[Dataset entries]

------------------------------------------------

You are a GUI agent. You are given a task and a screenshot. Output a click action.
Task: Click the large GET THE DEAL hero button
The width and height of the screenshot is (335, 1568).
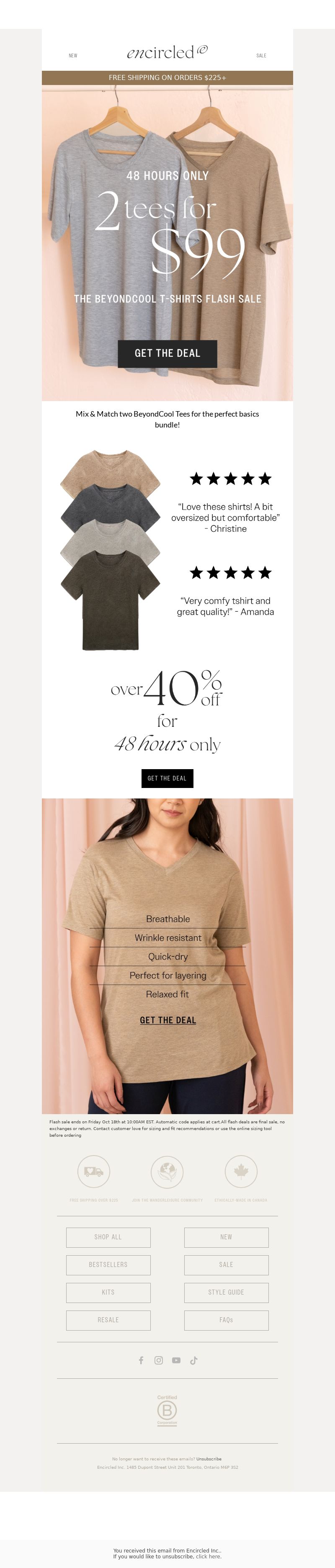point(168,354)
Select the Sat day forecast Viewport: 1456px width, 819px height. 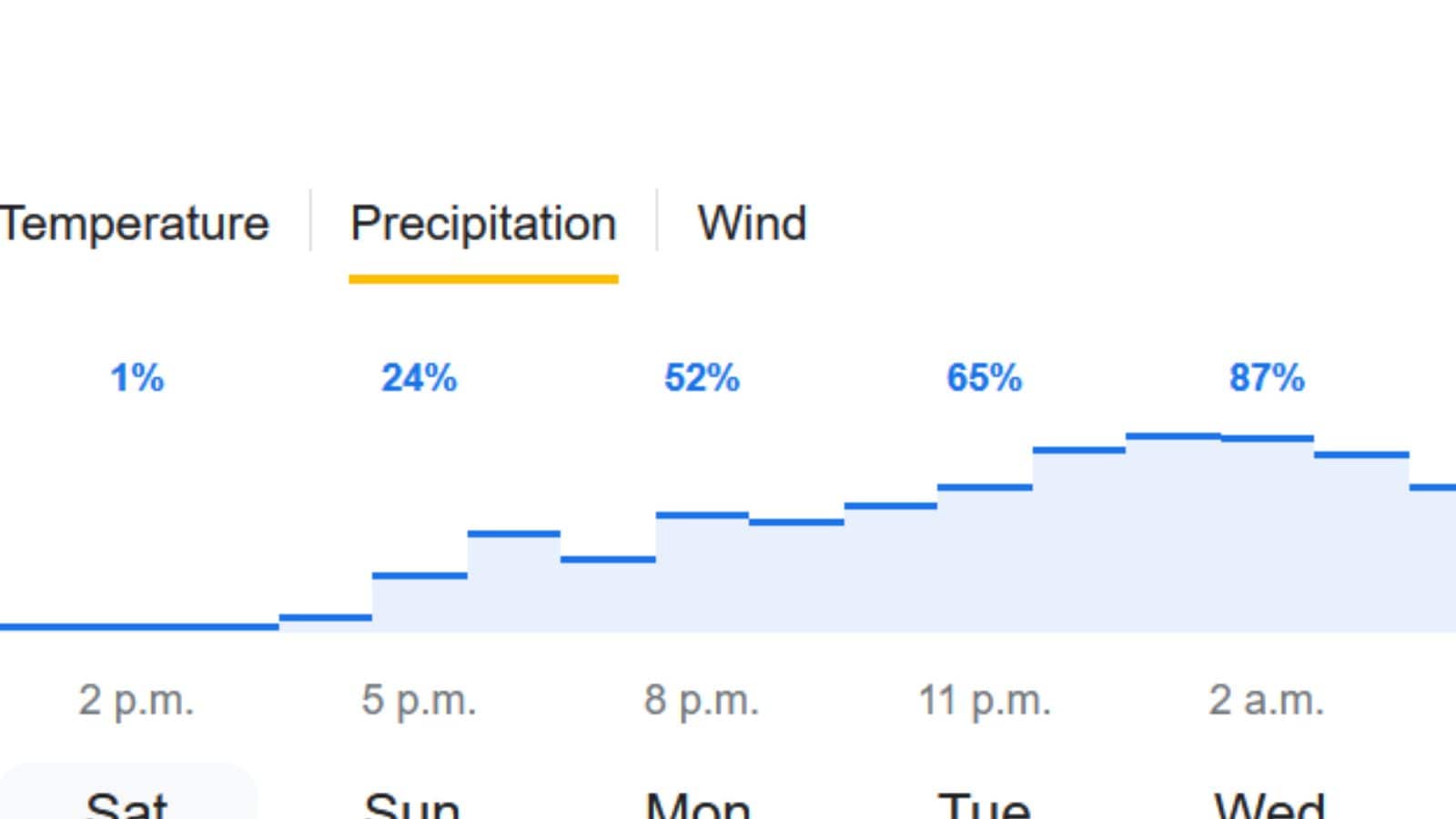pos(126,803)
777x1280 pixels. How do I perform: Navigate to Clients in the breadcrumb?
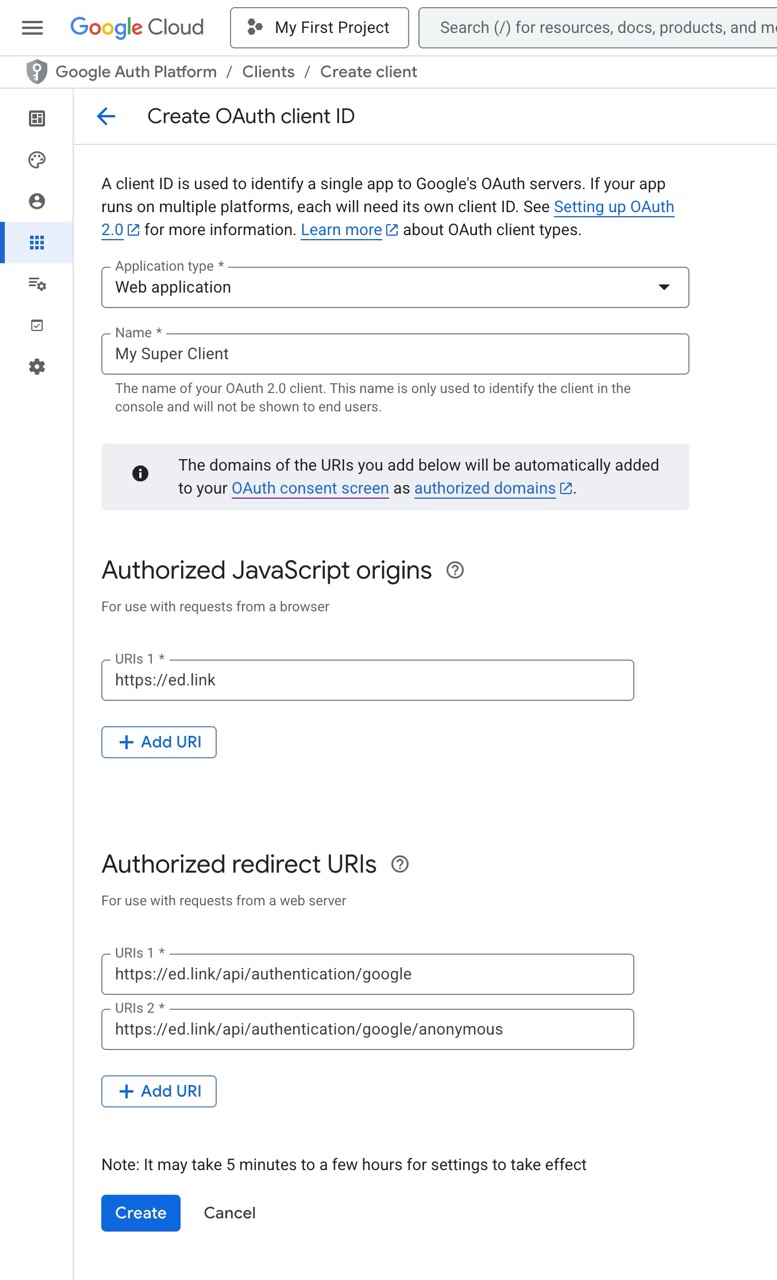[x=268, y=72]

------------------------------------------------

> **WHAT TO DO**
With pictures excluded, the lines running from the one containing "777x1280 pixels. How" through the last line of the records above are to be restated exactly and in full.

> **ANSWER BOX**
777x1280 pixels. How do I perform: Navigate to Clients in the breadcrumb?
[x=268, y=72]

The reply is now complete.